Wong did well through the two and a half years he defrauded his employer, a North Vancouver-based property rental company, Unique Accommodations, said Hay, while his employers had to close one of their offices, lay off staff and struggle to survive.

After he was caught, Wong showed a lack of insight into his actions and lack of empathy for his victims, Hay added. “He felt self-entitled to other people’s money.”

Wong appeared at a sentencing hearing in North Vancouver provincial court this week after pleading guilty to fraud over $5,000 and committing false pretenses.

Hay told the judge Wong was hired by Unique Accommodations by business owners Mark Teasdale and Nina Ferentinos in May 2007. The company was expanding in the lead-up to the 2010 Winter Olympics and the owners felt they needed someone with a strong financial background to keep tabs on the business.

Wong falsified his resume and credentials. After winning the owners’ trust, Wong set about overpaying himself and his wife, who worked as a part-time assistant in the office. He also wrote 75 cheques to himself, supposedly to cover “expenses” – which he was never entitled to.

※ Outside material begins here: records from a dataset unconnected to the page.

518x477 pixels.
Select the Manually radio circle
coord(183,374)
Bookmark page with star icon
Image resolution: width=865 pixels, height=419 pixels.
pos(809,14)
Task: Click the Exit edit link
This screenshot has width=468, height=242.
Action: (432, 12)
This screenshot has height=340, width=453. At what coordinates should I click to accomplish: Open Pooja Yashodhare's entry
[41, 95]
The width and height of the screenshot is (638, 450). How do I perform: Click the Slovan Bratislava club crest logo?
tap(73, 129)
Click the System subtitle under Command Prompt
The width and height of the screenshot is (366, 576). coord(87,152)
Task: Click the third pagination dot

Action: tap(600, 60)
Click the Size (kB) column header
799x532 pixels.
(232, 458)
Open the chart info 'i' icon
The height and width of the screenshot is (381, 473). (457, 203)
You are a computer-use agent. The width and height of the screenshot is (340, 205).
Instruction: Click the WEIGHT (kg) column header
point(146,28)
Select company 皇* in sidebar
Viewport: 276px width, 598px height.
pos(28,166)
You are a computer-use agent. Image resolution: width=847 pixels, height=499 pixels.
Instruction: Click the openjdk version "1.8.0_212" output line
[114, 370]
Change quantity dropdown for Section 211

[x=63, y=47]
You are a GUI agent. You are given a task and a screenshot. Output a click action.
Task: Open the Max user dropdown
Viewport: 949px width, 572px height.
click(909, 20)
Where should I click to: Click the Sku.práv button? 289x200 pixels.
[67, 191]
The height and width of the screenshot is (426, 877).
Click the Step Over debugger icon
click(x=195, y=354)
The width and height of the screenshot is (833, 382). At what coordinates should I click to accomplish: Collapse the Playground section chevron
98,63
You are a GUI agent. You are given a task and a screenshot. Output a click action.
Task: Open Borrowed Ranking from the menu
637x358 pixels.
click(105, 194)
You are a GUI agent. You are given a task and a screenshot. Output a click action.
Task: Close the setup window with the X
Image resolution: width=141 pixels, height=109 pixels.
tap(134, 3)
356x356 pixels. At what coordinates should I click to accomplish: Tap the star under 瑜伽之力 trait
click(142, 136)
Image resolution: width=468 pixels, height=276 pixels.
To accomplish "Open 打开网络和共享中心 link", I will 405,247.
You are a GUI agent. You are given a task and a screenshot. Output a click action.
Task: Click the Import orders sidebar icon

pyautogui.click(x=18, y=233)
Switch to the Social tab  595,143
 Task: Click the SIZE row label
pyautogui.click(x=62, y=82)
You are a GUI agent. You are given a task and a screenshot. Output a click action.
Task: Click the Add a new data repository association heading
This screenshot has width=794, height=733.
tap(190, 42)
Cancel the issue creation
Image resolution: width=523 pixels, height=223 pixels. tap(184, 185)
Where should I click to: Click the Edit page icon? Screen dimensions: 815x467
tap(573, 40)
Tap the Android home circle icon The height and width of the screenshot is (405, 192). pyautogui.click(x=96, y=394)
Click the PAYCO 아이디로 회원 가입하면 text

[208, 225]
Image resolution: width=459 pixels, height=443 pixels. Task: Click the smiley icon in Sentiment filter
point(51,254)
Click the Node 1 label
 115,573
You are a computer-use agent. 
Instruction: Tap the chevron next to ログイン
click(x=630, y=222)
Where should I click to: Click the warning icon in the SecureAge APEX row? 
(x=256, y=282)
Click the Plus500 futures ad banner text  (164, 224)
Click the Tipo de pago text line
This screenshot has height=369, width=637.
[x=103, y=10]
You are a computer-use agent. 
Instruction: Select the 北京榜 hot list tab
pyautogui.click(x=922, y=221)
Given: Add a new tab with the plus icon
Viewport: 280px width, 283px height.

He also wrote cheques directly from his employers’ account to cover his personal credit card payments – which he used to charge everything from groceries to gasoline and clothing.

Wong also got the company to sponsor a lease for the Porsche, saying he’d deduct the monthly payments of more than $1,000 from his paycheque – which he never did.

He also wrote cheques of more than $14,000 for “petty cash” and rented a storage locker under a company account for more than $6,000 to store his personal possessions.

Wong also used his position to falsify letters of employment and T4s for himself and his wife, inflating their salaries in order to qualify for a mortgage on a Burnaby home and to get a line of credit worth almost $200,000 just days after he was fired, said Hay.

“He drove a Porsche, travelled, he invested and he saved,” said Hay. “Mr. Wong was thriving.”

Meanwhile, his employers’ business was driven to the brink of ruin.

In a victim impact statement read out to the court, Ferentinos said she and her husband are small business owners who worked hard to build their company. Their misplaced trust in Wong allowed him to defraud them “from almost the moment he walked in the door,” she said.

As a result of the fraud, the company had to close its Squamish office and lay off five staff.

The fraud and its financial fallout had a huge emotional impact on her family, said Ferentinos. “He violated our trust. For us it was all we had worked for.”

Wong’s lawyer urged the judge to consider a conditional sentence to be served in the community, saying Wong does not have a criminal record and had complied with terms of his bail for the past two and a half years.

Teasdale and Ferentinos also sued Wong in civil court for the money he took from them. Wong ended up paying the couple approximately $210,000 of the $365,000 he’s alleged to have taken in an out-of-court settlement, according to related court documents.

The province also went after the Wongs’ Burnaby home as a proceed of crime under B.C.’s civil forfeiture law.

The judge has reserved his decision on sentence until next month.